Transcribe the health facts list word for word, from "Osteoporosis — Women" to "women and men.".

┌─ Quoted passage

Women & men: 10 differences that make a difference

March 31, 2006
The Society for Women's Health Research list 10 gender differences that impact health care.

When it comes to health, there are many crucial health differences between men and women. Yet many women do not know that they react differently to some medications, are more vulnerable to some diseases, and may have different symptoms than men. The Society for Women's Health Research brought attention to sex differences in initiating the groundbreaking 2001 Institute of Medicine report, Exploring the Biological Contribution to Human Health: Does Sex Matter? The report underscored the need to better understand the importance of sex differences and translate that knowledge into improved medical practice and therapies.

Following are some quick, but vital, facts about sex differences in health care that you probably did not know:

Heart disease — Heart disease kills 500,000 American women each year — over 50,000 more women than men — and strikes women, on average, 10 years later than men. Women are more likely than men to have a second heart attack within a year of the first one.

Depression — Women are two-to-three times more likely than men to suffer from depression in part because women's brains make less of the hormone serotonin.

Osteoporosis — Women comprise 80 percent of the population suffering from osteoporosis, which is attributable to a higher rate of lost bone mass.
Smoking — Smoking has a more negative effect on cardiovascular health in women than men. Women are also less successful at quitting smoking and have more severe withdrawal symptoms.

STDs — Women are two times more likely than men to contract a sexually transmitted disease, and more likely to experience significant decreases in body weight, which can lead to wasting syndrome.

Anesthesia — Women tend to wake up from anesthesia more quickly than men — an average of seven minutes for women and 11 minutes for men.

Drug reactions — Even common drugs like antihistamines and antibiotic drugs can cause different reactions and side effects in women and men.

Autoimmune disease — Three out of four people suffering from autoimmune diseases, such as multiple sclerosis, rheumatoid arthritis, and lupus, are women.

Alcohol — Women produce less of the gastric enzyme that breaks down ethanol in the stomach. Therefore, after consuming the same amount of alcohol, women have higher blood alcohol content than men, even allowing for size differences.

Pain — Some pain medications (known as kappa-opiates) are far more effective in relieving pain in women than in men.

└─
┌─ Extracted data

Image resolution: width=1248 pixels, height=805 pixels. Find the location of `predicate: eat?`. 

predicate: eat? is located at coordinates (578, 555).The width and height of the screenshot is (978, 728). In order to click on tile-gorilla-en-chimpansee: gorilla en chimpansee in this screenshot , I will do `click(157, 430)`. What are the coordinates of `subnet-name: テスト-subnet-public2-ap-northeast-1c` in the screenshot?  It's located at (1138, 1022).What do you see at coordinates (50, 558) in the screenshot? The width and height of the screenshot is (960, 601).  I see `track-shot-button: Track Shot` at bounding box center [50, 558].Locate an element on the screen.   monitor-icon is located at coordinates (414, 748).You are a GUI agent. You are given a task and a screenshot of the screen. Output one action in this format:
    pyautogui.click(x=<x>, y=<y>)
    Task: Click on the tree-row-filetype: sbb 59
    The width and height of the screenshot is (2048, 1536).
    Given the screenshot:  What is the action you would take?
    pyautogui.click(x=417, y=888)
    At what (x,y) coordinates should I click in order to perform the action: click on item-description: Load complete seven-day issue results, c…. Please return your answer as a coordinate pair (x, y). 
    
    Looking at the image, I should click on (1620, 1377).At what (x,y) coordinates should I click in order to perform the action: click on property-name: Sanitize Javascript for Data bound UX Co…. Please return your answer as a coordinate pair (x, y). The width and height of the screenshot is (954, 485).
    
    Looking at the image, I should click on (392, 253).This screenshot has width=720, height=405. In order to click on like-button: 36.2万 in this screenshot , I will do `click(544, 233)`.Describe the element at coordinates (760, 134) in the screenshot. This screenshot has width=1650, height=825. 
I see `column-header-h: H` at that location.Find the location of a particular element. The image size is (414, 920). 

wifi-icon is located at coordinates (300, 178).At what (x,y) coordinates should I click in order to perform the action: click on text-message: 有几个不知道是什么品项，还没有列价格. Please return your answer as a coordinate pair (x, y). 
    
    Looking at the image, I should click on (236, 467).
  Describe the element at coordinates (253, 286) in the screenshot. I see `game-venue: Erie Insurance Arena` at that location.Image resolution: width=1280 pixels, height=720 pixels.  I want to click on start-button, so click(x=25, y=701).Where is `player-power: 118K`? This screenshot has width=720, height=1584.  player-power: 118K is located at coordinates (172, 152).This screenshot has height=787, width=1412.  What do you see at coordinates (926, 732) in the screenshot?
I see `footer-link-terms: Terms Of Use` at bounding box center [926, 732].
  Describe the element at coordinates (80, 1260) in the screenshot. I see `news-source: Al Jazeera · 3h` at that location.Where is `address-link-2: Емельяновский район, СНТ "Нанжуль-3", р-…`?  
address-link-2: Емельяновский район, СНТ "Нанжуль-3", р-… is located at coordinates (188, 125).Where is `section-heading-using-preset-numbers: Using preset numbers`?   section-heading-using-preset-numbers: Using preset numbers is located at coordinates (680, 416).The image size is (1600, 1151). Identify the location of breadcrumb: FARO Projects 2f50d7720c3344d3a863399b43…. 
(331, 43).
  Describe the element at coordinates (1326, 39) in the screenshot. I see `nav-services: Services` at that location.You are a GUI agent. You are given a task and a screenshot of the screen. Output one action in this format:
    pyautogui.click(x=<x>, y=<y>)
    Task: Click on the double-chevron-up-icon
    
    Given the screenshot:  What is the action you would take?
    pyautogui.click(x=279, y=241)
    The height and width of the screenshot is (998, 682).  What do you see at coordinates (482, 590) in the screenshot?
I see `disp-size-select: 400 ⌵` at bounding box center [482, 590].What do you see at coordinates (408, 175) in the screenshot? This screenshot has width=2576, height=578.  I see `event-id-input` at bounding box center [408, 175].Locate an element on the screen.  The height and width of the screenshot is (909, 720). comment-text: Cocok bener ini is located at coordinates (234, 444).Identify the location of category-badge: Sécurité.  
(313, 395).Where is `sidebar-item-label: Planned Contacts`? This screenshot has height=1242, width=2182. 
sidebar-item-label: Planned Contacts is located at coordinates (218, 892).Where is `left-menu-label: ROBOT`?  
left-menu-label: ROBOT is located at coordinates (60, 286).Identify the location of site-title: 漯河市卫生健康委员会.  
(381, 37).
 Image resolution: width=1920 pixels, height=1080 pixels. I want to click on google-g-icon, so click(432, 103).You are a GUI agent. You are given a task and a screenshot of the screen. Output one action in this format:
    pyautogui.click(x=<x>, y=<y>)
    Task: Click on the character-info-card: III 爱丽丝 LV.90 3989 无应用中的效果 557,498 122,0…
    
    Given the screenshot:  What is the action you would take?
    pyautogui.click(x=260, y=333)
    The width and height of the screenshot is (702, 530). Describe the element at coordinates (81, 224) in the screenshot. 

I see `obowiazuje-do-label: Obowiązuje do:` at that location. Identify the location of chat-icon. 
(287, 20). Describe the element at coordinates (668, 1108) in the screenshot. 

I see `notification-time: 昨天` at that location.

└─

**Solution to the exercise:**
Osteoporosis — Women comprise 80 percent of the population suffering from osteoporosis, which is attributable to a higher rate of lost bone mass.
Smoking — Smoking has a more negative effect on cardiovascular health in women than men. Women are also less successful at quitting smoking and have more severe withdrawal symptoms.

STDs — Women are two times more likely than men to contract a sexually transmitted disease, and more likely to experience significant decreases in body weight, which can lead to wasting syndrome.

Anesthesia — Women tend to wake up from anesthesia more quickly than men — an average of seven minutes for women and 11 minutes for men.

Drug reactions — Even common drugs like antihistamines and antibiotic drugs can cause different reactions and side effects in women and men.